Senat verhandelt nur noch mit zwei US-Investoren über den Verkauf der Bankgesellschaft. Die niedersächsische NordLB ist nicht mehr im Rennen. Kritiker fürchten sparkassenfreie Zone in Berlin

von RICHARD ROTHER

Im Poker um den Verkauf der Bankgesellschaft hat der Senat zwei Spieler vor die Tür gesetzt. Zumindest vorerst. Nicht mehr mit von der Partie sind nun die Sparkassengruppe im Verbund mit der Norddeutschen Landesbank (NordLB) sowie der US-Bieter W. L. Ross. Weitere Verhandlungen werden auf die beiden US-Investorengruppen BGB Capital Partners und Lone Star konzentriert.
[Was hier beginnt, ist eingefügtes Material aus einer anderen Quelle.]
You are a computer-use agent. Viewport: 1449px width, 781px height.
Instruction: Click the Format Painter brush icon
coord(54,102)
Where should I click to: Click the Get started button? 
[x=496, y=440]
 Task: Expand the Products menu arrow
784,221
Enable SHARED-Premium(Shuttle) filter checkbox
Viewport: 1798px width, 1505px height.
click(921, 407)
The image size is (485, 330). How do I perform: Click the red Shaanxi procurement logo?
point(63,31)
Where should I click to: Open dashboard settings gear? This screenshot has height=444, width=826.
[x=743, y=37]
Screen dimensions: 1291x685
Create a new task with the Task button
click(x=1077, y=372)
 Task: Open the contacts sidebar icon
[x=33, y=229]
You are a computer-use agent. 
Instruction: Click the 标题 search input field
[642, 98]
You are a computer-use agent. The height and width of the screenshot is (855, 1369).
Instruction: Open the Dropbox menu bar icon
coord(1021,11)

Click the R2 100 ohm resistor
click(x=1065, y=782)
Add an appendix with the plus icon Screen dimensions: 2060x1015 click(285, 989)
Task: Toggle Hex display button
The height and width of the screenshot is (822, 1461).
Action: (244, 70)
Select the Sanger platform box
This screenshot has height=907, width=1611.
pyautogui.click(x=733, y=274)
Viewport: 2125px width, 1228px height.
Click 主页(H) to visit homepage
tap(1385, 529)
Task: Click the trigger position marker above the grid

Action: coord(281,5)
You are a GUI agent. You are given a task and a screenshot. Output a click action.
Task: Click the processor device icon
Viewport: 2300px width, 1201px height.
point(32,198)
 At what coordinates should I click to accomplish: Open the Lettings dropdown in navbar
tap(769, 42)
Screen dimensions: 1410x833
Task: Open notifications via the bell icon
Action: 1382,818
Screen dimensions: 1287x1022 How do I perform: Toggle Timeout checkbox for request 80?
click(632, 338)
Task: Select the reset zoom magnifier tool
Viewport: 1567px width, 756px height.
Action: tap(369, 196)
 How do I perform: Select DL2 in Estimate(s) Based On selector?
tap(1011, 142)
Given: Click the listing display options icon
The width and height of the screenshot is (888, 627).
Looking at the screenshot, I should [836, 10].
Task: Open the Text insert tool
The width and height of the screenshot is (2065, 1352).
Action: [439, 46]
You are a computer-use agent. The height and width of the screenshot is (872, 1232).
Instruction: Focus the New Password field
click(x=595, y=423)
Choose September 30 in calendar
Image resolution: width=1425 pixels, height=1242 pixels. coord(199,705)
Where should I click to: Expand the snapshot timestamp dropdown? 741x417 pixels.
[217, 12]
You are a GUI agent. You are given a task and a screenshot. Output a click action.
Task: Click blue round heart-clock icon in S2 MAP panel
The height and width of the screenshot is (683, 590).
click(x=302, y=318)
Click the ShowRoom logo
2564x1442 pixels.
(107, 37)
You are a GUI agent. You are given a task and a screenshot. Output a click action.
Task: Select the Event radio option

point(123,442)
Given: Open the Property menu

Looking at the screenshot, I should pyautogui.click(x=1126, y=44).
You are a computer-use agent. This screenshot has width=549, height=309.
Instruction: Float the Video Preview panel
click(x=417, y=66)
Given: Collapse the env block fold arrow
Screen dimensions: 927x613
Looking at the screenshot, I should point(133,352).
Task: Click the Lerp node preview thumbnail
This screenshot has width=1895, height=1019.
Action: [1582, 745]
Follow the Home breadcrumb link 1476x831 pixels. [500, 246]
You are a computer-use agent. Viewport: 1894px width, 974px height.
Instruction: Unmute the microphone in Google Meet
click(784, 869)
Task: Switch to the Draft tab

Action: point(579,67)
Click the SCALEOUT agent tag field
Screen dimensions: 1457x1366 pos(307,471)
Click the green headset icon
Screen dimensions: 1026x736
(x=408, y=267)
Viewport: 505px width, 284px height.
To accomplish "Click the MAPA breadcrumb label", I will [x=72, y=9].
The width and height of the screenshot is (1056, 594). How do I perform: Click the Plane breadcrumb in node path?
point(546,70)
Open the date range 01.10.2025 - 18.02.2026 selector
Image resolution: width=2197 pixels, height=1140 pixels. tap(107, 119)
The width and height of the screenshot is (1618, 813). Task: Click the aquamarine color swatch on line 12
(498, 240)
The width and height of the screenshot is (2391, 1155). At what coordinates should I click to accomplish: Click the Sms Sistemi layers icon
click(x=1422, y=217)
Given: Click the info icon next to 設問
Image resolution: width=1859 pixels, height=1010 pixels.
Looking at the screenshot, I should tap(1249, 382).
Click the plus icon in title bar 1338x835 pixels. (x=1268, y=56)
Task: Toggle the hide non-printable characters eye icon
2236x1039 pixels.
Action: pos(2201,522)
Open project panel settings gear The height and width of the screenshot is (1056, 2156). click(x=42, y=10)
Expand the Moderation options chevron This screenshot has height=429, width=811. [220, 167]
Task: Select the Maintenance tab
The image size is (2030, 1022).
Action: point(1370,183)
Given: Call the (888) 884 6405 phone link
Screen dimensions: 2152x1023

Damit wird erstmals in Deutschland der Verkauf einer großen öffentlich-rechtlichen Regionalbank, nämlich der zur Bankgesellschaft gehörenden Berliner Sparkasse, an einen privaten Investor wahrscheinlich.

Den beiden Bietern werde nun in einer weiteren, vertieften Prüfung Gelegenheit gegeben, eine endgültige Bewertung der Bankgesellschaft vorzunehmen, hieß es gestern in einer Mitteilung der Finanzverwaltung. Auf Grundlage weiterer Verhandlungen sollen die Bieter ein verbindliches Angebot für den Erwerb der Mehrheitsbeteiligung des Landes Berlin abgeben. Bis zum Jahresende will der Senat nun über den Zuschlag entscheiden.

Berlin besitzt rund 81 Prozent des maroden Bankkonzerns, der 2001 nur durch eine Finanzspritze in Höhe von 1,75 Milliarden Euro vor dem Aus bewahrt werden konnte. In diesem Jahr beschloss das Abgeordnetenhaus, eine Bürgschaft für Immobilienfondsrisiken des Konzerns von bis zu 21,6 Milliarden Euro zu übernehmen. Der rot-rote Senat verfolgt mit dem Verkauf der Bank vor allem zwei Ziele: Er will einen Teil des Geldes wieder einnehmen, das er durch die Finanzspritze für die Bank verloren hat. Zudem soll Berlin vor weiteren Risiken geschützt werden. Die unverbindliche Offerte, die NordLB und der Sparkassenverband abgegeben hatten, sei, so Finanzsenator Thilo Sarrazin (SPD), „kein verhandlungsfähiges Angebot“ gewesen.

Hartmut Friedrich, Vizechef der Dienstleistungsgewerkschaft Ver.di und Mitglied im Aufsichtsrat der Bank, kritisierte, die Entscheidung sei zu früh gefallen und „verkaufspsychologisch schwachsinnig“. Ginge der Bankkonzern an einen privaten Investor, würde auch die Marke Sparkasse wegfallen. Die dürfen nur öffentlich-rechtliche Institute führen. Dies könnte Kunden vergraulen, ein weiterer Arbeitsplatzabbau wäre die Folge. „Es kann nicht sein, dass Berlin sparkassenfreie Zone wird.“

Die Bürgerinitiative „Berliner Bankenskandal“ reagierte entsetzt: „Damit bestätigen sich unsere schlimmsten Befürchtungen“, so Birger Scholz von der Initiative. Die Risiken verblieben beim Land, während der lukrative Teil der Bank verscherbelt werde. Vorteile könne sich davon nur die „Filz- und Korruptionsfraktion der Berliner Politik“ erwarten: „Wenn die Bank verkauft ist, kräht kein Hahn mehr nach dem Skandal.“

Der PDS-Finanzexperte Carl Wechselberg verteidigte hingegen die Entscheidung. Die Lektion aus dem Bankendesaster sei, mit der Privatisierung künftige Risiken abzuwenden. Die Erfüllung sozialpolitischer Funktionen, die die Sparkasse übernehmen solle, könne man auch Privaten vertraglich auferlegen.